Researchers are already preparing

clinical trials

to test the usefulness of the technique in patients.

Specifically, they are seeking funding to carry out the first phase of clinical research.

In addition, they are also exploring the combination of the technique with immunotherapy approaches, such as

CAR-T.

Other approaches

Another line that Prezado investigates is the so-called

FLASH radiotherapy

, which basically consists of applying high doses of radiation in a very short time,

"in milliseconds instead of giving them in minutes."

They have also carried out preclinical studies with the technique, aimed at reducing toxicity in healthy tissues and organs, although Prezado acknowledges that this approach is much further from reaching the clinic and has yielded some discouraging results.

"It is very interesting at the research level, but I think that many more studies still need to be done to find an optimal configuration and to be able to think about reaching the clinic," says the researcher, who points out that the team also has a line that explores the combination of radiotherapy with nanoparticles.

"We are in a very interesting moment in the field of radiotherapy. In the midst of a

paradigm shift

and established dogmas being discarded, such as that strictly homogeneous doses are needed to eradicate a tumor," says the scientist.

In that sense, Prezado adds that the discipline is changing to be guided by biology instead of technology.

"For example, it has been seen that protons have a greater capacity to inhibit tumor angiogenesis, which is beneficial for tumor control."

So far, we are exploiting the physical advantages of protons.

But the moment we begin to investigate more about the radiobiology of protons, we will be able to treat different tumor locations more effectively and we will be able to

use protons in a much more optimal way

, he advances.

"We are at a key point, at a very important moment in research, where an explosion of innovation and new knowledge is taking place. In the coming years we are going to see great evolution. All this research will undoubtedly improve treatments" .

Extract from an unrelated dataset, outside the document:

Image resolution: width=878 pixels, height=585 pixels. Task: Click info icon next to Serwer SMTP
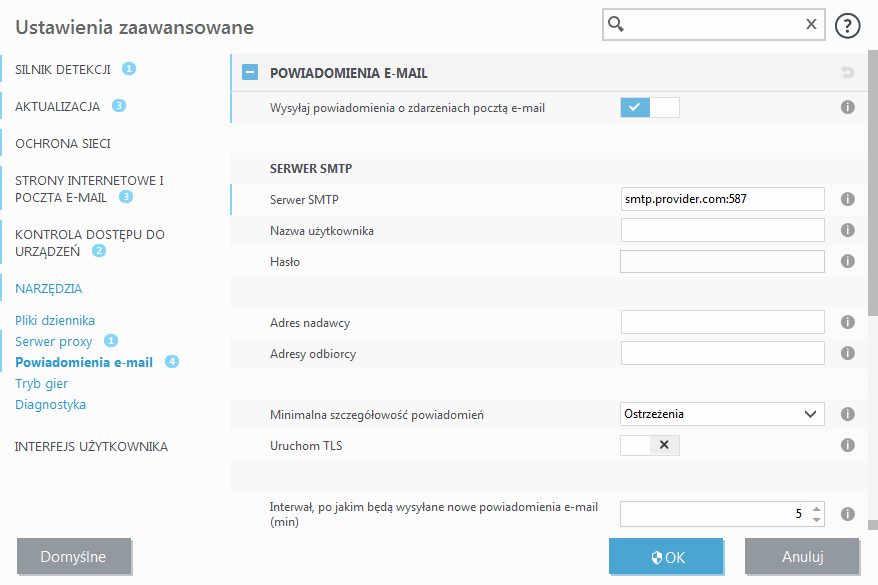pos(848,199)
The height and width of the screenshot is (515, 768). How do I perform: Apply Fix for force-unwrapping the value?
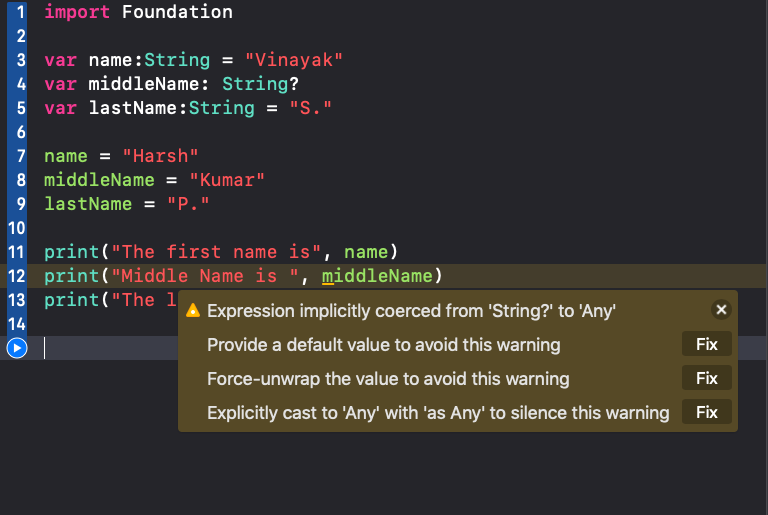(707, 379)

And there Spain can play a key role, Prezado emphasizes.

The scientist says that she decided to return due to "a mixture of personal and professional considerations" in which, without a doubt, the fact that "right now we have a very important opportunity to place Spain in a very good situation in the international panorama of radiotherapy".

"Due to its professionals, resources, operation and strategic location, CiMUS is the ideal ecosystem to amplify the research in this field that was being developed at the

Institut Curie

in Paris, a research that, due to its transversal nature, will allow it to easily establish synergies with the different groups of this Singular Center. The specialties in biology, medicine and

Drug Discovery

methods of CiMUS are extremely interesting to be applied in the field of radiotherapy."

To this day there are still tumors for which there is no hope and there are still patients who are cured but with significant consequences, he concludes.

"

We have to continue investing and researching in the field of Radiotherapy.

And I would like to contribute to building something relevant. Contribute all my experience and my contacts to the Spanish scientific community so, together, we can help patients."